**EXERCISES TO COMPLETE:**
• A. From the pull request description, extract the passage between "Add AITER compile" and "per review suggestion.", inclusive.
• B. According to the pull request description, what class is RocmAiterAllReduceFusionPass converted to?
• C. List every change the pull request description says was made to address maintainer feedback.

**SUPPLIED TEXT:**
[ROCm] AITER fused allreduce+rmsnorm: merge PRs #37646 + #81 with reviewer fixes by rbrugaro-amd · Pull Request #40773 · vllm-project/vllm

rbrugaro-amd · 2026-04-24T05:50:27Z

…iewer fixes

Merge #37646 (AITER fused allreduce + RMSNorm pass) and
EmbeddedLLM#81 (hidden_dim=7168 support + threshold tuning), then
address maintainer feedback:

Add AITER compile range splitting in _set_compile_ranges() so the backend generates separate compiled graphs for fusion-eligible vs non-eligible token counts, matching the existing flashinfer pattern.
Convert RocmAiterAllReduceFusionPass to VllmFusionPatternMatcherPass and rewrite AITER patterns as VllmPatternReplacement subclasses. Add extra_check support to VllmPatternReplacement/register().
Extract _compute_allreduce_max_token_num() shared helper used by both AllReduceFusionPass (flashinfer) and RocmAiterAllReduceFusionPass.
Simplify parallel_state.py aiter capture context per review suggestion.

Stored records:
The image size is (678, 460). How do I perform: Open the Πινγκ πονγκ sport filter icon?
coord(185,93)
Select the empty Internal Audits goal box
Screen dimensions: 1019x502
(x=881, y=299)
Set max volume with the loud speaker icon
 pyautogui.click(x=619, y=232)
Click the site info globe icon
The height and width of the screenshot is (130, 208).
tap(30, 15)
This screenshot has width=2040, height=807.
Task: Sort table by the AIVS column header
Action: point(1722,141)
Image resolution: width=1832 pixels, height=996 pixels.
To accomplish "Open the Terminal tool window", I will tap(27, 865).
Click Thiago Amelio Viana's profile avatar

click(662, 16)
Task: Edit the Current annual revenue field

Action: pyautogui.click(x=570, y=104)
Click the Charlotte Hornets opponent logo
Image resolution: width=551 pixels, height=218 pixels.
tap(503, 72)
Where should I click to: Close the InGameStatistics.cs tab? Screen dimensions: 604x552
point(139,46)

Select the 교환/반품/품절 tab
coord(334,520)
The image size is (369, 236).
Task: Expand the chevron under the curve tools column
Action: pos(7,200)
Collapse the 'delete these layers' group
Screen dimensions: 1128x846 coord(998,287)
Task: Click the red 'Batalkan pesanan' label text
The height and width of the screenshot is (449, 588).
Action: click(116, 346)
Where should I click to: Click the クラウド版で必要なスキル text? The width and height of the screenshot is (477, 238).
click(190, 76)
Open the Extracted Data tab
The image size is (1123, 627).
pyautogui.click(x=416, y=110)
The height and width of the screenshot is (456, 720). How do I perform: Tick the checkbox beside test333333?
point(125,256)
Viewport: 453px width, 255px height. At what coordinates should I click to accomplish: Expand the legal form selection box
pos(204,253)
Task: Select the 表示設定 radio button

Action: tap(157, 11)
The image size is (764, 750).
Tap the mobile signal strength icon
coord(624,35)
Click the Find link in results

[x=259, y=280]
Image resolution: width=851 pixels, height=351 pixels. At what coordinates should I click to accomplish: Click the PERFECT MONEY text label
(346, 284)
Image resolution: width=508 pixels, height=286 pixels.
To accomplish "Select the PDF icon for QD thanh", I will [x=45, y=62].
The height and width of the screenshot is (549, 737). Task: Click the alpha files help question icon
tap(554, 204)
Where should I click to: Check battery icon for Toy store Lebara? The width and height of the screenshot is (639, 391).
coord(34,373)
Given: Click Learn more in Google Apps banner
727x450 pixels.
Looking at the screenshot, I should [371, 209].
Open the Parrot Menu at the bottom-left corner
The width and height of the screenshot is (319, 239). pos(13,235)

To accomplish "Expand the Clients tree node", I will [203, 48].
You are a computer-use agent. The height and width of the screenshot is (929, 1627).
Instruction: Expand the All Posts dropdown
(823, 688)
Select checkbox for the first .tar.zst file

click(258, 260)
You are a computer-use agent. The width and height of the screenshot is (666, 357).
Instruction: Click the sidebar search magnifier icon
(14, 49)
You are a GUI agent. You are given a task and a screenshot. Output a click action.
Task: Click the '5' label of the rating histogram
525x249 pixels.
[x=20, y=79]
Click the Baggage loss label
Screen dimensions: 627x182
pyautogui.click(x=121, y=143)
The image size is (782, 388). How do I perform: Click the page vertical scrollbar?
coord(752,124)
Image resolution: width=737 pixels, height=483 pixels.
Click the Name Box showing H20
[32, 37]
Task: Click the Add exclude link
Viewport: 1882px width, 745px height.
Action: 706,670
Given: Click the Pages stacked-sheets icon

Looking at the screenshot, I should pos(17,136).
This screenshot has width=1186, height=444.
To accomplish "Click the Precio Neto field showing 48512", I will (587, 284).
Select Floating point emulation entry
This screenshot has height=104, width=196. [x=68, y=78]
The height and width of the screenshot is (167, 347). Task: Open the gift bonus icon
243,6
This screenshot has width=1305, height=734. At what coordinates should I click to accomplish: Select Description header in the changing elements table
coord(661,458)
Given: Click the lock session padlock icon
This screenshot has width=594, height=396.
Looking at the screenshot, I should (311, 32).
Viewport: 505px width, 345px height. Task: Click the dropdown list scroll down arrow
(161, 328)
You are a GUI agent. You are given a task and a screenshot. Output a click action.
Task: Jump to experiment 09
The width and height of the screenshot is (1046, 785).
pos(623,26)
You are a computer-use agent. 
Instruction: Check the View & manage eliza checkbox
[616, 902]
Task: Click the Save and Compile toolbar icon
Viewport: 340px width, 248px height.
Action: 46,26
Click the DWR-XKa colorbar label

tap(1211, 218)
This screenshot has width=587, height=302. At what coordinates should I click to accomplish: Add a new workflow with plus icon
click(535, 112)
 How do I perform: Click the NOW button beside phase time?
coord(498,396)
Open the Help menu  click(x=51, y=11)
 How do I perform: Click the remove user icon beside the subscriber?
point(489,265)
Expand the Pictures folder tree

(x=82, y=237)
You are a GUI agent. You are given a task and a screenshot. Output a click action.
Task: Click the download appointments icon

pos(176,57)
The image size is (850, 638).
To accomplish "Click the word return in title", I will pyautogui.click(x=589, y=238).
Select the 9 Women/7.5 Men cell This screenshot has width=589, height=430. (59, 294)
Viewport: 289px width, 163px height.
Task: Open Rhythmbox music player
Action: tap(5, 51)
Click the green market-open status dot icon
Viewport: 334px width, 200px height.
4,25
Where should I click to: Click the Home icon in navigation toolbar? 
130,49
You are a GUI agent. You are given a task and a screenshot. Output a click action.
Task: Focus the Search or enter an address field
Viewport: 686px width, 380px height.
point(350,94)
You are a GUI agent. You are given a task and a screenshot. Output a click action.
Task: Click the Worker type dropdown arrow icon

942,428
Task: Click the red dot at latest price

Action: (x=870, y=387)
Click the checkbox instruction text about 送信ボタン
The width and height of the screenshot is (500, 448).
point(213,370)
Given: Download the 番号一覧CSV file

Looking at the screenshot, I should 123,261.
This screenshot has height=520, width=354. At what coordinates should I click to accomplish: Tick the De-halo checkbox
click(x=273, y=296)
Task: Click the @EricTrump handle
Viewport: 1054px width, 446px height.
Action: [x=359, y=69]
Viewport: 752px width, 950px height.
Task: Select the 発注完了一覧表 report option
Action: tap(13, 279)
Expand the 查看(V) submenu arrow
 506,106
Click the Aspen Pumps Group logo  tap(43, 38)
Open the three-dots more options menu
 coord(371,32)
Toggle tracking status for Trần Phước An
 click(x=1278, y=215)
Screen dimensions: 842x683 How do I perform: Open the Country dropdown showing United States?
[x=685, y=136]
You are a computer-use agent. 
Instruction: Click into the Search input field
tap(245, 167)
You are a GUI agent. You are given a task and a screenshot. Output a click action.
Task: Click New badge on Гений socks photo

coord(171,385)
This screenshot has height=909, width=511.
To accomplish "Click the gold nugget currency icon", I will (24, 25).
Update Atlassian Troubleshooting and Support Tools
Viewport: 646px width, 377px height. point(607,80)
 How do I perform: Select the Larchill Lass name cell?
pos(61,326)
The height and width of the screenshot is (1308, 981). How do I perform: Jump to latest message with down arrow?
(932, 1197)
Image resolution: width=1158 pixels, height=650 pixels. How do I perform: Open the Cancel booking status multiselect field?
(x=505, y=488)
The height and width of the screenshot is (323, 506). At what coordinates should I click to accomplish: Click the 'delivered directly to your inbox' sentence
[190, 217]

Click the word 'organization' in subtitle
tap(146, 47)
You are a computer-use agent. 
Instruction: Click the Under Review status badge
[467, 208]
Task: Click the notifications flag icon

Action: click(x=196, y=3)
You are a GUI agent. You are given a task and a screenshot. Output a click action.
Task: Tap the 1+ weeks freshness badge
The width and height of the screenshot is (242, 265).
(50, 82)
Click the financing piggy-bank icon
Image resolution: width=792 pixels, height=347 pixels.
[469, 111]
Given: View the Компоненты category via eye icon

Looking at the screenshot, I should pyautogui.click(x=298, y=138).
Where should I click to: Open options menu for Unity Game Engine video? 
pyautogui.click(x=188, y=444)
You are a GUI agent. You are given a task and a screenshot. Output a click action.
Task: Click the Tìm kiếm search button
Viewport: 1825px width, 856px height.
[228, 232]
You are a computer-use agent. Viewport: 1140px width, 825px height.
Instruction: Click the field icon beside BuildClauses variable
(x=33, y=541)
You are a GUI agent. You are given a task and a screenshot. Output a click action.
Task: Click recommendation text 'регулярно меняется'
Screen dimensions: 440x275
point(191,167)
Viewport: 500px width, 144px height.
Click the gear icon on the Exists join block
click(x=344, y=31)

**ANSWER LIST:**
• A.
Add AITER compile range splitting in _set_compile_ranges() so the backend generates separate compiled graphs for fusion-eligible vs non-eligible token counts, matching the existing flashinfer pattern.
Convert RocmAiterAllReduceFusionPass to VllmFusionPatternMatcherPass and rewrite AITER patterns as VllmPatternReplacement subclasses. Add extra_check support to VllmPatternReplacement/register().
Extract _compute_allreduce_max_token_num() shared helper used by both AllReduceFusionPass (flashinfer) and RocmAiterAllReduceFusionPass.
Simplify parallel_state.py aiter capture context per review suggestion.

• B. VllmFusionPatternMatcherPass

• C.
- Add AITER compile range splitting in _set_compile_ranges() so the backend generates separate compiled graphs for fusion-eligible vs non-eligible token counts, matching the existing flashinfer pattern.
- Convert RocmAiterAllReduceFusionPass to VllmFusionPatternMatcherPass, rewrite AITER patterns as VllmPatternReplacement subclasses, and add extra_check support to VllmPatternReplacement/register().
- Extract the _compute_allreduce_max_token_num() shared helper used by both AllReduceFusionPass (flashinfer) and RocmAiterAllReduceFusionPass.
- Simplify the parallel_state.py aiter capture context per review suggestion.